- _Document section_:
----------------

- Directed by: Freddie Francis
- Written by: Milton Subotsky
- Produced by: Max Rosenberg Milton Subotsky
- Starring: Peter Cushing Christopher Lee Kenny Lynch Max Adrian Michael Gough Neil McCallum Ann Bell Donald Sutherland Jennifer Jayne Bernard Lee Roy Castle
- Cinematography: Alan Hume
- Edited by: Thelma Connell
- Music by: Elisabeth Lutyens
- Production company: Amicus Productions
- Distributed by: Regal Films International (UK)
- Release date: 23 February 1965;
- Running time: 98 minutes
- Country: United Kingdom
- Language: English
- Budget: £105,209

= Dr. Terror's House of Horrors =

1965 anthology horror film by Freddie Francis

Dr Terror's House of Horrors is a 1965 British anthology horror film directed by Freddie Francis and produced by Amicus Productions. It was the first horror film from Amicus and the first in a series of distinctive anthology (or 'portmanteau') films by the company.

The film comprises five segments and a wraparound, with a cast featuring Peter Cushing, Christopher Lee, Max Adrian, Ann Bell, Michael Gough, Neil McCallum, Jennifer Jayne, Bernard Lee, Donald Sutherland, and Roy Castle. The musical score was composed by Elisabeth Lutyens.

Dr Terror's House of Horrors was released by Regal Films International on February 28, 1965.

==Plot==

=== Prologue ===
Five men, one by one, enter a train compartment in a London station bound for the town of Bradley, and are joined by a sixth, the mysterious Doctor Schreck (German for "terror"). During the journey, the doctor opens his pack of Tarot cards (which he calls his "House of Horrors") and proceeds to reveal the destinies of each of the travellers. This provides the framework to tell five horror stories.

=== Werewolf ===
Architect Jim Dawson returns to his old family home in the Hebrides to make renovations for the new owner, Mrs. Biddulph. Biddulph explains she bought the secluded house to help her recover from the death of her husband, to whose memory she would like to dedicate a newly enlarged room as a museum.

Dawson finds behind a fake wall in the cellar the coffin of Count Cosmo Valdemar. Valdemar, the original owner of the house, was killed in a conflict with the Dawson family centuries ago. Local legend states that Valdemar would reclaim his former home and take revenge on the current owner. Dawson discovers that Valdemar is rising at night as a werewolf, and has already killed a housemaid.

----------------

- _Stored rows_:
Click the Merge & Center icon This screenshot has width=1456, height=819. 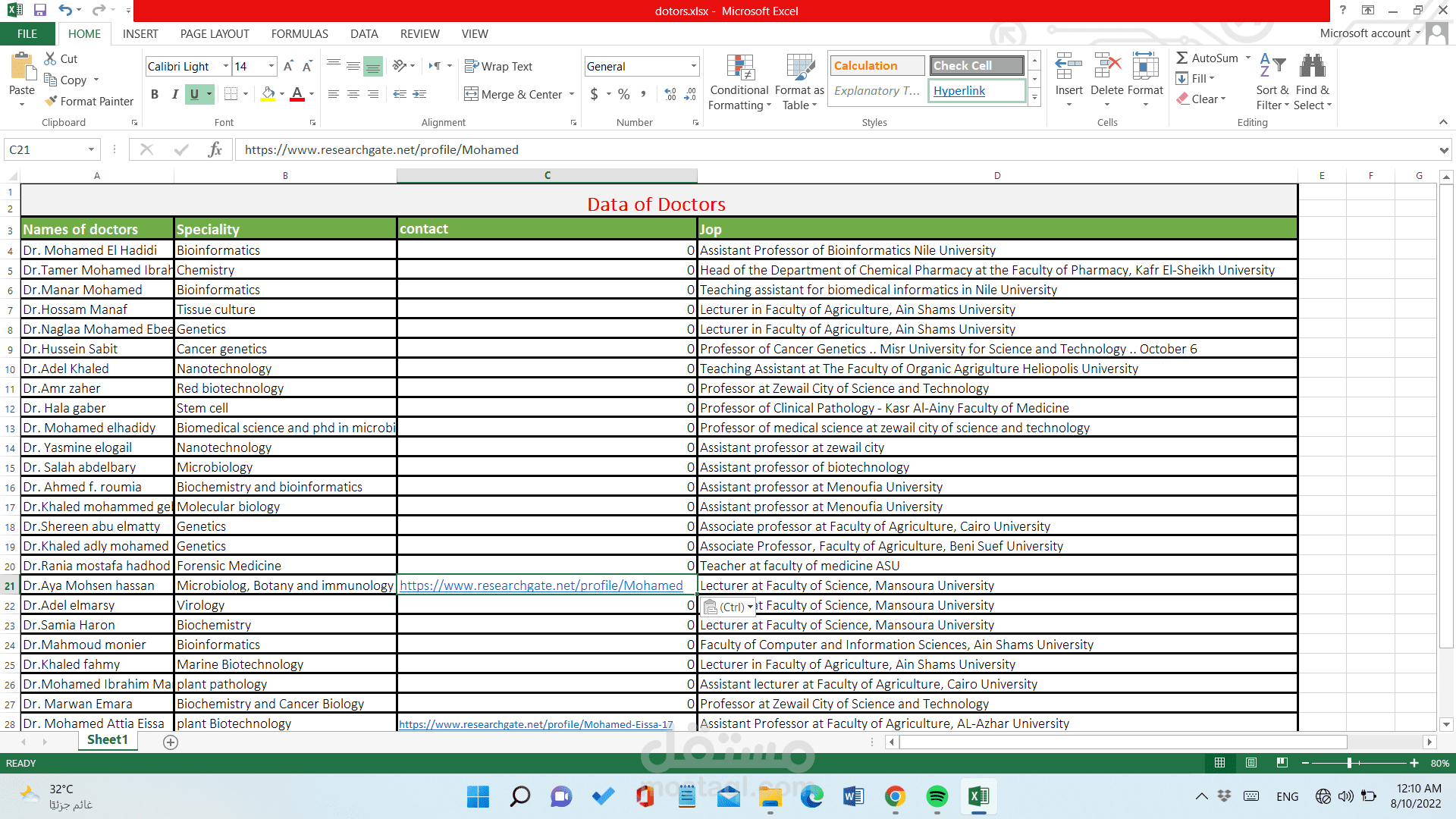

----------------

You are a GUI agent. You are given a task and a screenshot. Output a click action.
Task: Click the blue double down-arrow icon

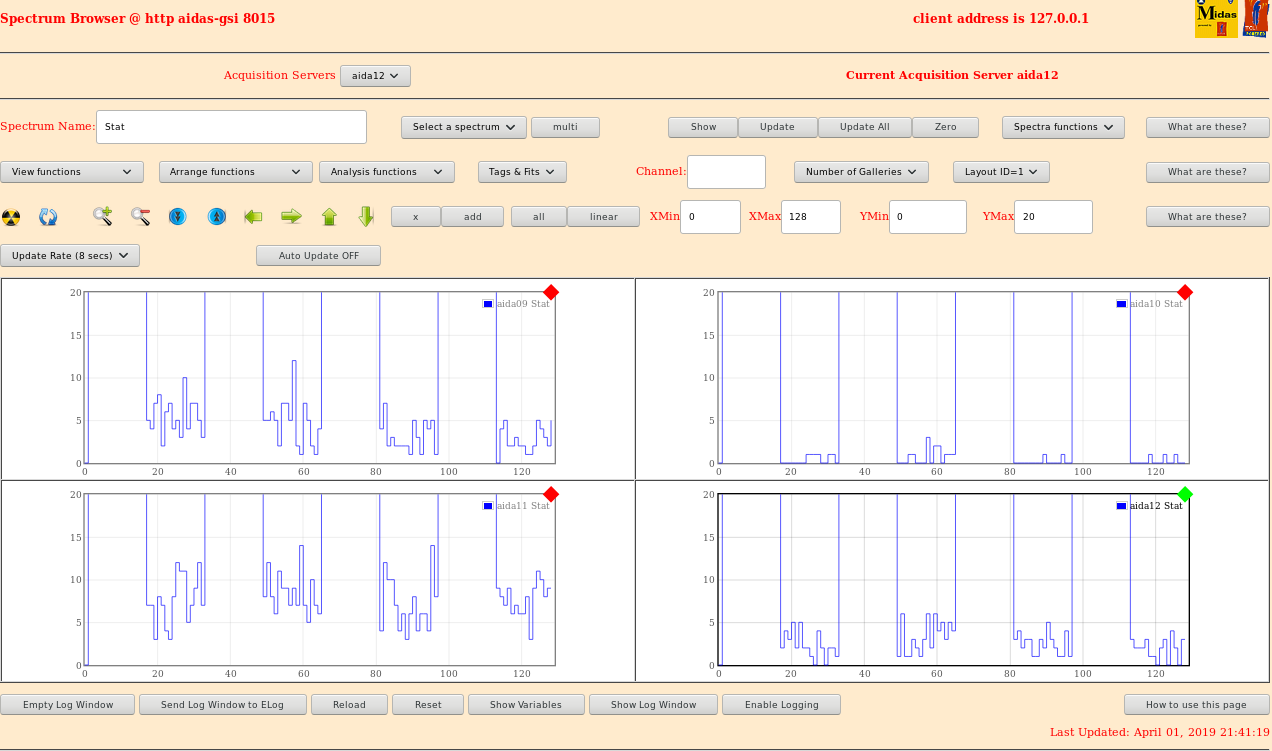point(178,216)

----------------

- _Written instruction 1_: According to the film article, what does the name of Doctor Schreck mean in German?
- _Written instruction 2_: From the film article, extract the passage that begins with "The film comprises" and goes up to and including "February 28, 1965.".

- _Exercise answer 1_: "Terror."

- _Exercise answer 2_:
The film comprises five segments and a wraparound, with a cast featuring Peter Cushing, Christopher Lee, Max Adrian, Ann Bell, Michael Gough, Neil McCallum, Jennifer Jayne, Bernard Lee, Donald Sutherland, and Roy Castle. The musical score was composed by Elisabeth Lutyens.

Dr Terror's House of Horrors was released by Regal Films International on February 28, 1965.